Spinning a wooden sphere, Eleanor identified the seven continents and five oceans. “Here,” she said, putting her finger on a kangaroo-like shape in the northern hemisphere on the other side of the globe from Van Diemen’s Land. “This is where I was born.” She tapped London, and Paris, and Rome—all the important cities, she said—and ran her finger down the spiky coastline to the bottom of Africa, and across a wide blue expanse. “And this is the route we took to get to this godforsaken place. We spent four months at sea!”
Mathinna touched the heart-shaped mass of Van Diemen’s Land. She traced her own reverse journey with her finger, as she’d done on the captain’s map, up the right side of the island to the tiny speck where she was born. On the captain’s map, Van Diemen’s Land had been huge and Flinders Island small. On this globe, it was merely a rock in the ocean, too slight and insignificant to have a name. It was as if the place she loved, and the people on it, had been erased. No one even knew they existed.
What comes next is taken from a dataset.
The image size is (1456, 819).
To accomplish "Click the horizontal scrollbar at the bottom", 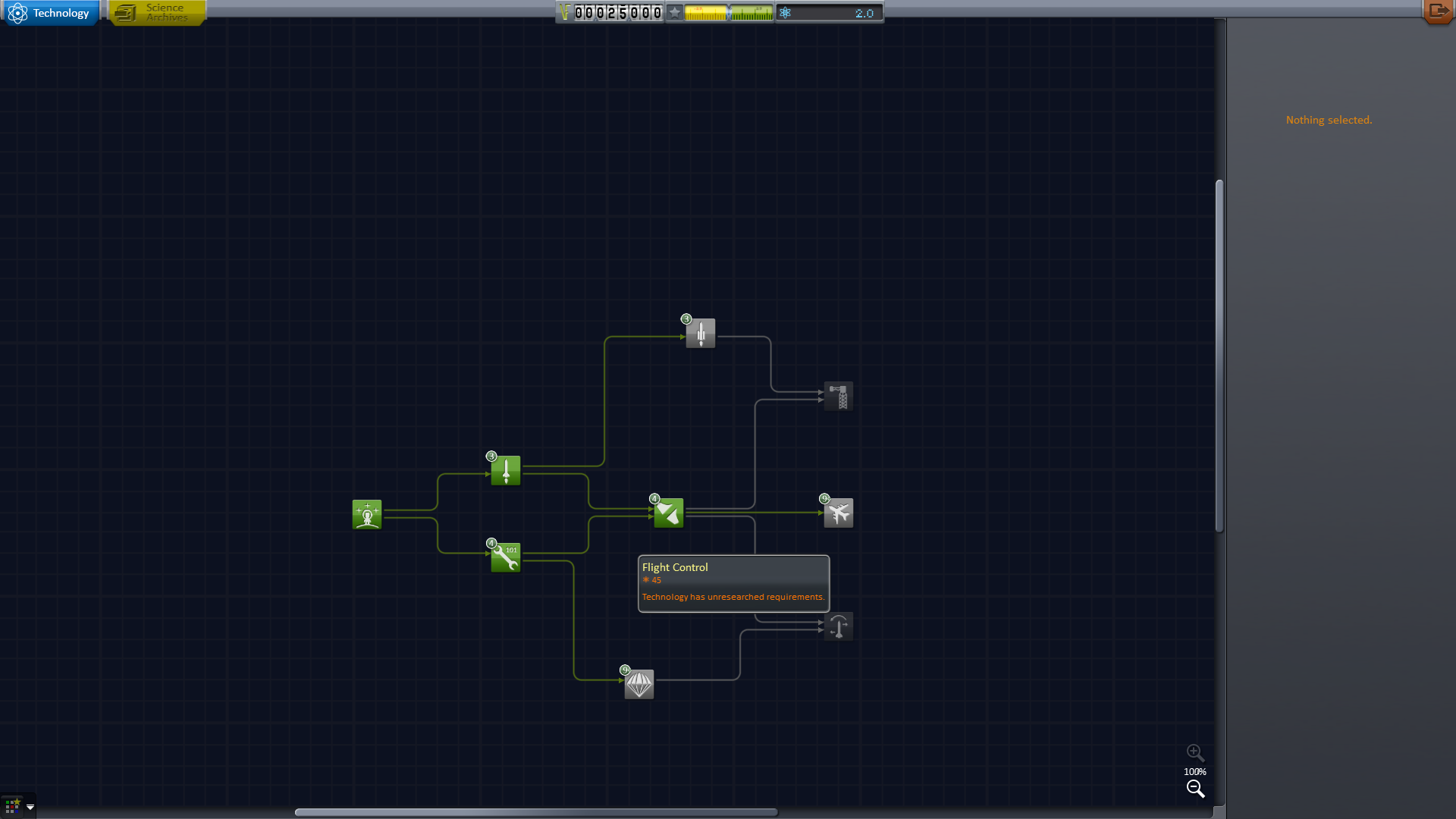I will (535, 812).
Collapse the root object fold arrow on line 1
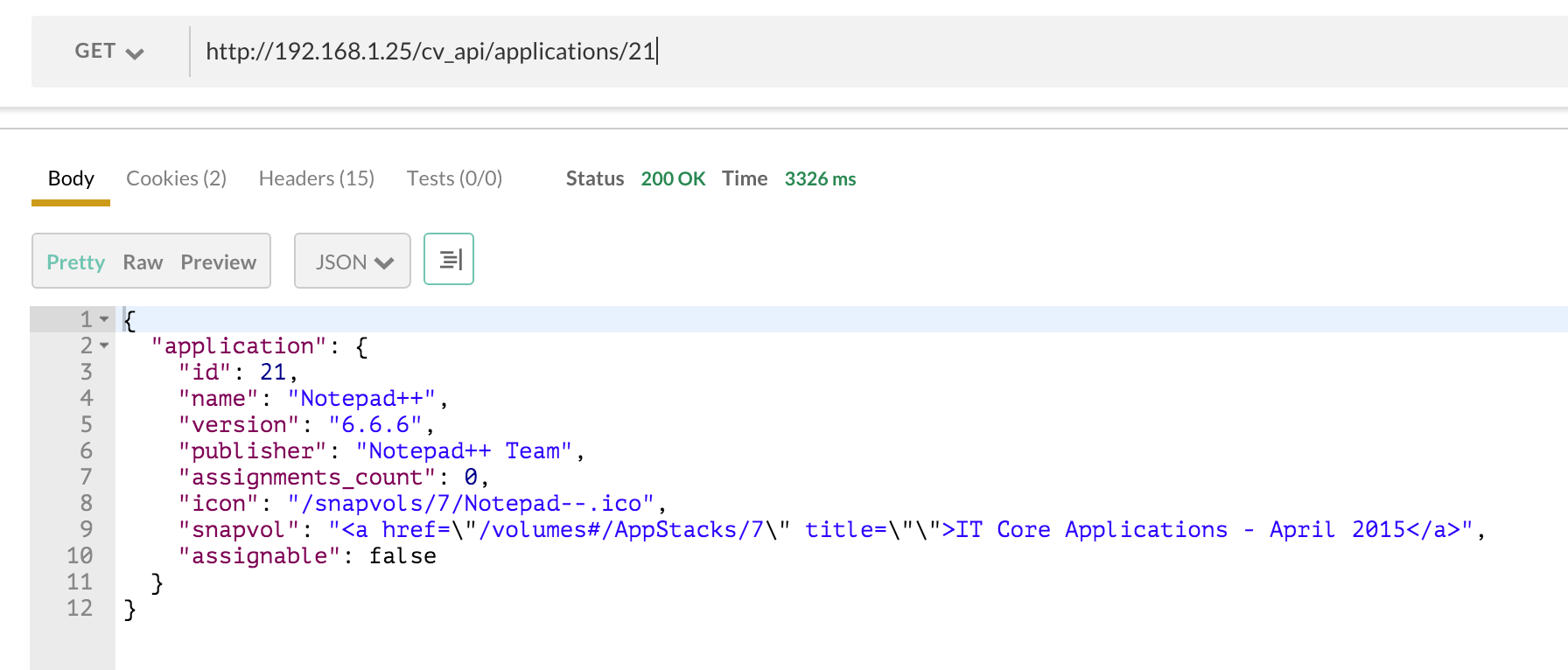The width and height of the screenshot is (1568, 670). [x=104, y=319]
In this strange new place Waluka clung to Mathinna. His own fear raised in her a protectiveness that calmed her. He spent most of the day sleeping in a wide pocket of her pinafore, but climbed out now and then to make his way up to her neck, where he nestled against her, nuzzling her with his wet nose. In the evenings she was expected to put him in a cage that was brought to her room for that purpose, but after shutting the door and blowing out the candle, she unlatched the cage and let Waluka run across the floor to the bed.
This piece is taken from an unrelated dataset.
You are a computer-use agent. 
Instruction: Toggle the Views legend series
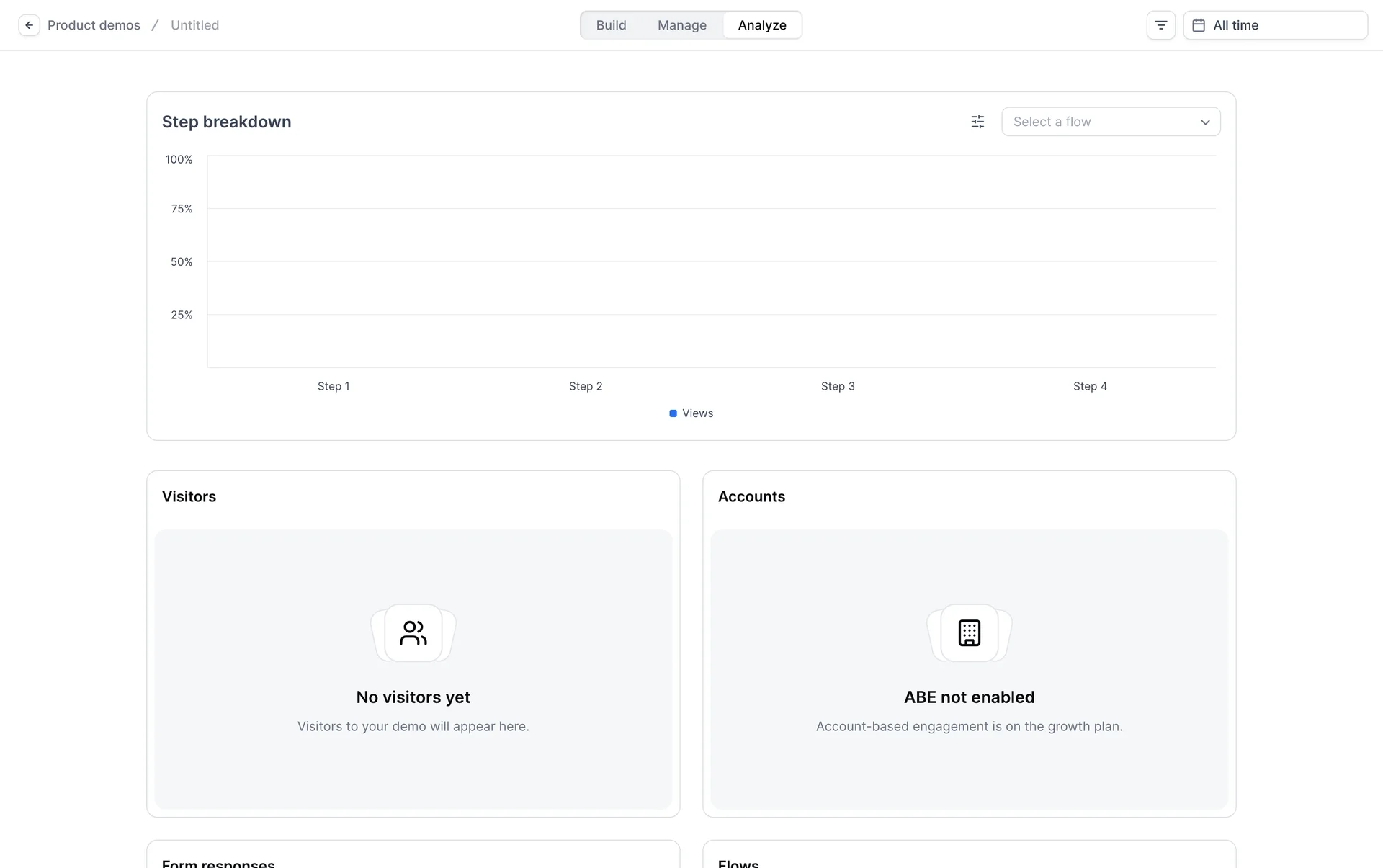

She spent as little time as possible in her bedroom, with its boarded-up window and looming candle-made shadows. On mild days, when she wasn’t with Eleanor in the schoolroom, she rambled around the cobbled courtyard with Waluka in her pocket, watching the stablemen brush and feed the horses, scratching the backs of the hogs in the piggery and listening to the gossip between the convict maids as they scrubbed laundry and hung it on the clothesline behind the house.
It was generally agreed that Lady Franklin possessed the brains and the ambition to rule this unruly colony, while Sir John, with his knighthood, provided the status. The maids spoke of him with a kind of benevolent contempt. In their eyes, Sir John was a foolish man, constantly getting himself into trouble and barely getting himself out. They recounted endless stories about his haplessness, such as the time he’d charged out of the house shouting for the carriage with his face half shaved and half lathered. They scoffed at how he combed his few remaining strands of hair across the top of his head. They tittered at how comical he appeared on horseback, with his stomach bulging over his trousers, the buttons on his waistcoat straining at the seams.
Sir John had achieved fame as an explorer, but each voyage he’d led was more calamitous than the last. There was one expedition to northern Canada that ended in survivors eating their own boots and possibly each other, and another to the Arctic Circle that grew increasingly dire before the remaining few gave up and fled back to England. Only after a vigorous marketing campaign by Lady Franklin was he rewarded with a knighthood for these failed attempts.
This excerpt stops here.